### What is expected
For this task, copy the data that follows exactly, keeping every character.

Exercise inputs section start

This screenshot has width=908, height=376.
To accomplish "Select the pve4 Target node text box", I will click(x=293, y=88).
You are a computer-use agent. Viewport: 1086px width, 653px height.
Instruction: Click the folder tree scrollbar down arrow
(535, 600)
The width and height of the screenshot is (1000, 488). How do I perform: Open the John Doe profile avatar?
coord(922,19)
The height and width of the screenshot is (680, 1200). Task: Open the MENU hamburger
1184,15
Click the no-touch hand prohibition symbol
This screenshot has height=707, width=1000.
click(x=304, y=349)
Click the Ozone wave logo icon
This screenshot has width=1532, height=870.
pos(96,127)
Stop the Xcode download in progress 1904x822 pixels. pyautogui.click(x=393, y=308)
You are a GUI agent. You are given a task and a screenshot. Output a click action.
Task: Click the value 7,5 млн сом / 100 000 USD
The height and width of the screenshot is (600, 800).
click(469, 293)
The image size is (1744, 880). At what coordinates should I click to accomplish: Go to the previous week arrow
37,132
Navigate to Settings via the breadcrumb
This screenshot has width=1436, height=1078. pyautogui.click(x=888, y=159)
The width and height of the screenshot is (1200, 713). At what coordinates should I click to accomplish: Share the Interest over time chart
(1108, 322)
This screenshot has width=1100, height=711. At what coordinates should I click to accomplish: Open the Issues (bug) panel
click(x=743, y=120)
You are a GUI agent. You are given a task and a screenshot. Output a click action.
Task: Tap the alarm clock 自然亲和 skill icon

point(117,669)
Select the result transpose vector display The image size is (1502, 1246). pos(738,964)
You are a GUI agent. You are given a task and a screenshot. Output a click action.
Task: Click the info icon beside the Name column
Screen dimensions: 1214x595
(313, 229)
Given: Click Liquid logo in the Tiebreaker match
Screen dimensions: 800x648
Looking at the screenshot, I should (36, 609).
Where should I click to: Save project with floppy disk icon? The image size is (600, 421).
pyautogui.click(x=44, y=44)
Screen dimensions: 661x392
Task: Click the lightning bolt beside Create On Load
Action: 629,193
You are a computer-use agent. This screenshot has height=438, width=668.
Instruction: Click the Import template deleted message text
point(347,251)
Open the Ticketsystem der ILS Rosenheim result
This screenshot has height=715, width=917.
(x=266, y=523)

Exercise inputs section end

### Written solution
This screenshot has width=908, height=376.
To accomplish "Select the pve4 Target node text box", I will click(x=293, y=88).
You are a computer-use agent. Viewport: 1086px width, 653px height.
Instruction: Click the folder tree scrollbar down arrow
(535, 600)
The width and height of the screenshot is (1000, 488). How do I perform: Open the John Doe profile avatar?
coord(922,19)
The height and width of the screenshot is (680, 1200). Task: Open the MENU hamburger
1184,15
Click the no-touch hand prohibition symbol
This screenshot has height=707, width=1000.
click(x=304, y=349)
Click the Ozone wave logo icon
This screenshot has width=1532, height=870.
pos(96,127)
Stop the Xcode download in progress 1904x822 pixels. pyautogui.click(x=393, y=308)
You are a GUI agent. You are given a task and a screenshot. Output a click action.
Task: Click the value 7,5 млн сом / 100 000 USD
The height and width of the screenshot is (600, 800).
click(469, 293)
The image size is (1744, 880). At what coordinates should I click to accomplish: Go to the previous week arrow
37,132
Navigate to Settings via the breadcrumb
This screenshot has width=1436, height=1078. pyautogui.click(x=888, y=159)
The width and height of the screenshot is (1200, 713). At what coordinates should I click to accomplish: Share the Interest over time chart
(1108, 322)
This screenshot has width=1100, height=711. At what coordinates should I click to accomplish: Open the Issues (bug) panel
click(x=743, y=120)
You are a GUI agent. You are given a task and a screenshot. Output a click action.
Task: Tap the alarm clock 自然亲和 skill icon

point(117,669)
Select the result transpose vector display The image size is (1502, 1246). pos(738,964)
You are a GUI agent. You are given a task and a screenshot. Output a click action.
Task: Click the info icon beside the Name column
Screen dimensions: 1214x595
(313, 229)
Given: Click Liquid logo in the Tiebreaker match
Screen dimensions: 800x648
Looking at the screenshot, I should (36, 609).
Where should I click to: Save project with floppy disk icon? The image size is (600, 421).
pyautogui.click(x=44, y=44)
Screen dimensions: 661x392
Task: Click the lightning bolt beside Create On Load
Action: 629,193
You are a computer-use agent. This screenshot has height=438, width=668.
Instruction: Click the Import template deleted message text
point(347,251)
Open the Ticketsystem der ILS Rosenheim result
This screenshot has height=715, width=917.
(x=266, y=523)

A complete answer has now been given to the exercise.